## Activity
Would you reproduce exactly, and only, the lines starting at the one with "Given: Sort by Volume(24h) column header" and ending at the last line of the data, with both included? Leave the pictures out.

## Data for analysis
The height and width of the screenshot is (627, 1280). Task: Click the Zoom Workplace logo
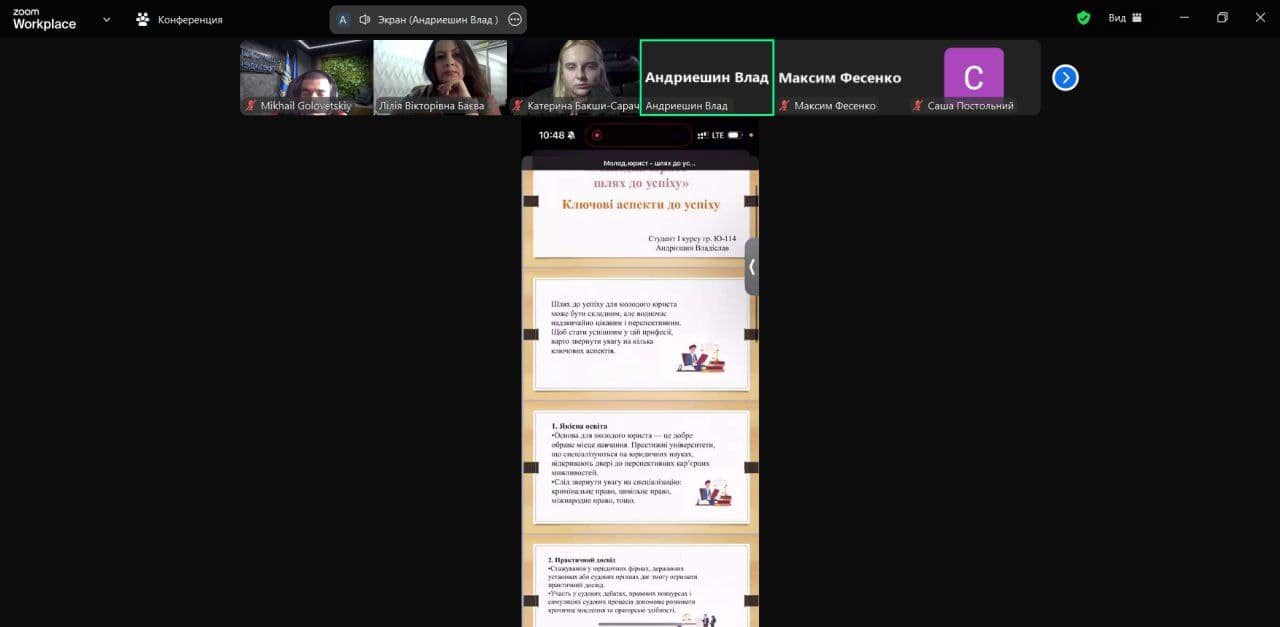coord(44,19)
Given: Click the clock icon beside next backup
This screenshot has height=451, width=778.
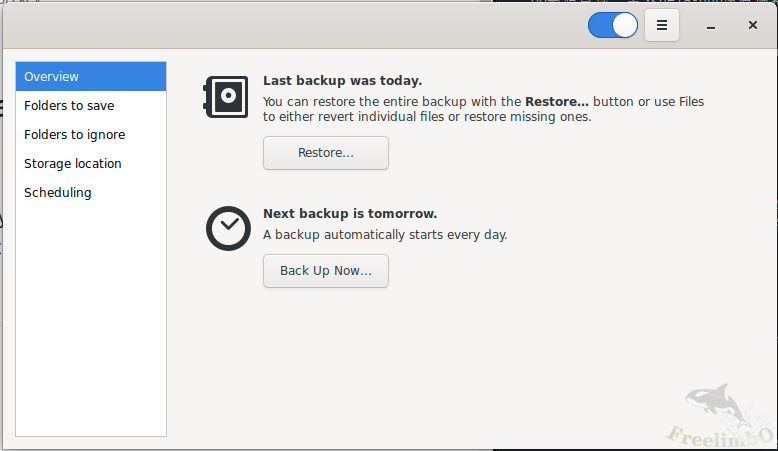Looking at the screenshot, I should point(227,227).
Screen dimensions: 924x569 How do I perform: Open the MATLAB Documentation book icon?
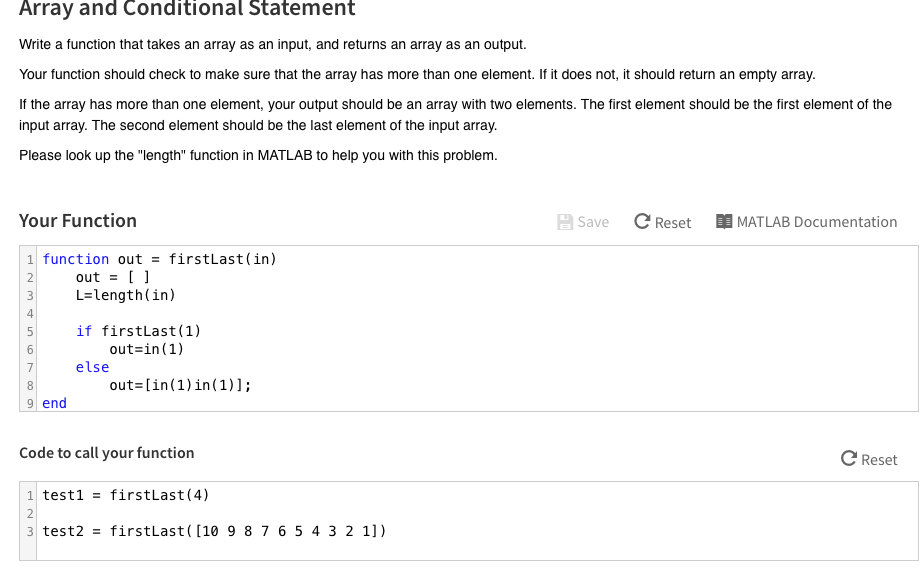pyautogui.click(x=724, y=221)
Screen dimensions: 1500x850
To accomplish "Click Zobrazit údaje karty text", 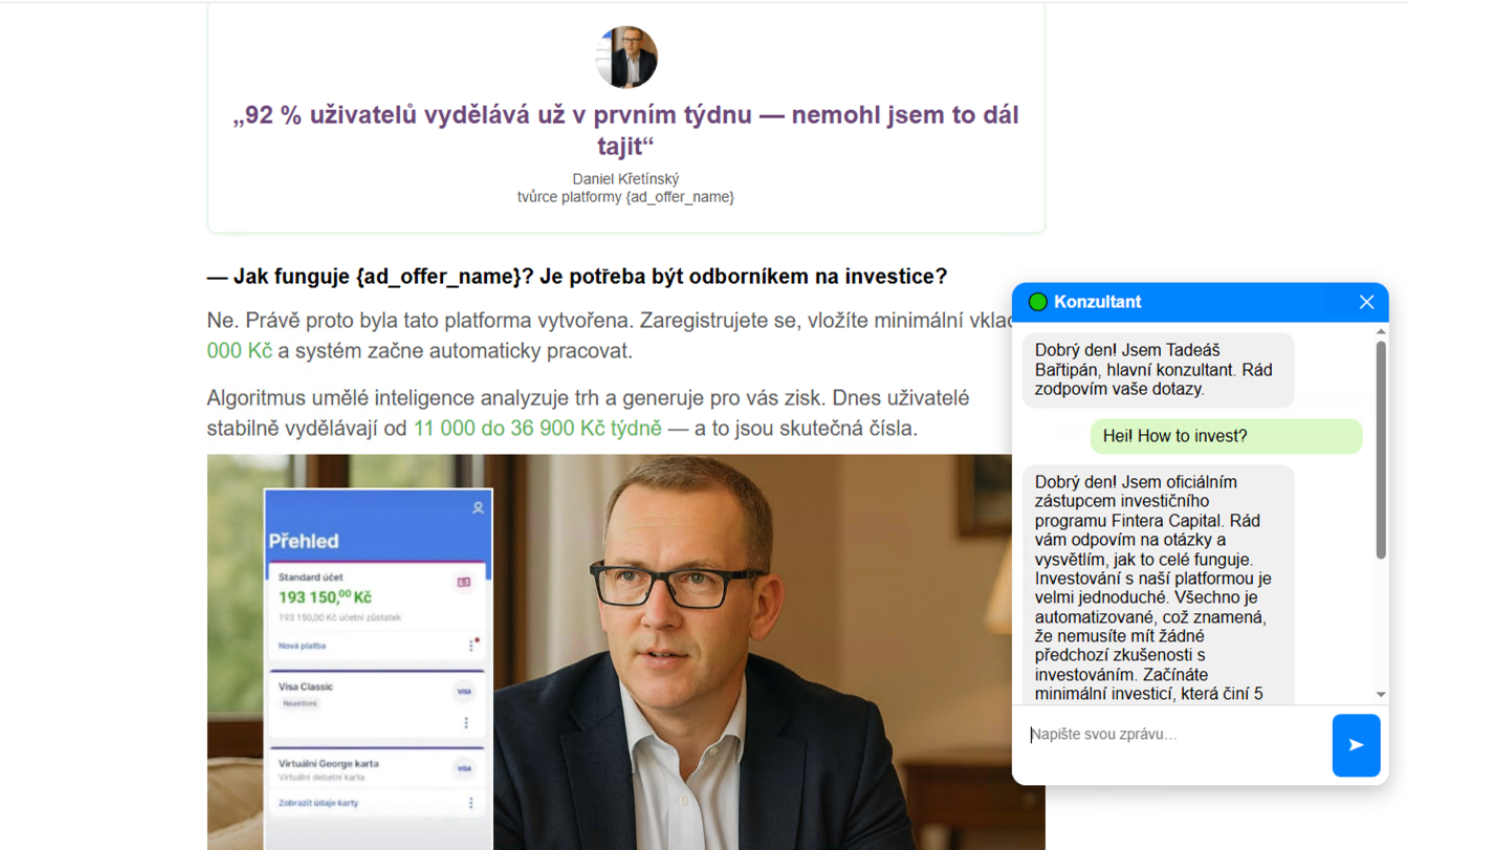I will [x=318, y=803].
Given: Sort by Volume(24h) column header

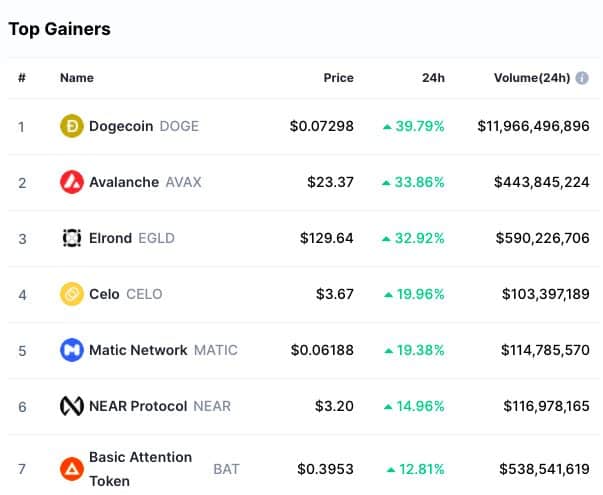Looking at the screenshot, I should (x=532, y=78).
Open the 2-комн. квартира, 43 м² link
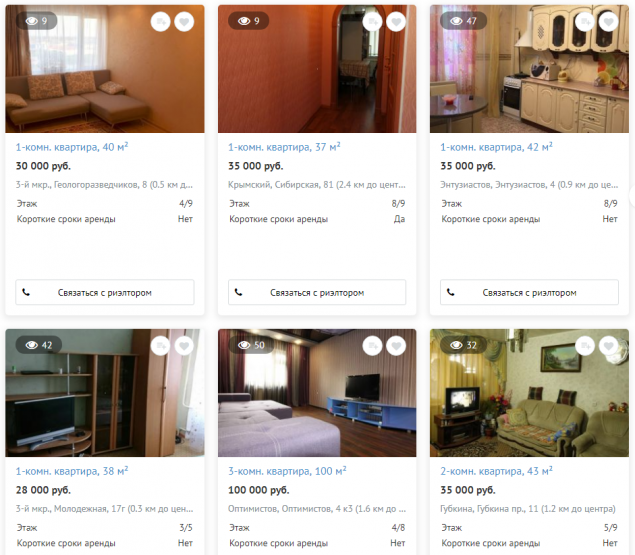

## Output for this exercise
Given: Sort by Volume(24h) column header

Looking at the screenshot, I should (x=532, y=78).
Open the 2-комн. квартира, 43 м² link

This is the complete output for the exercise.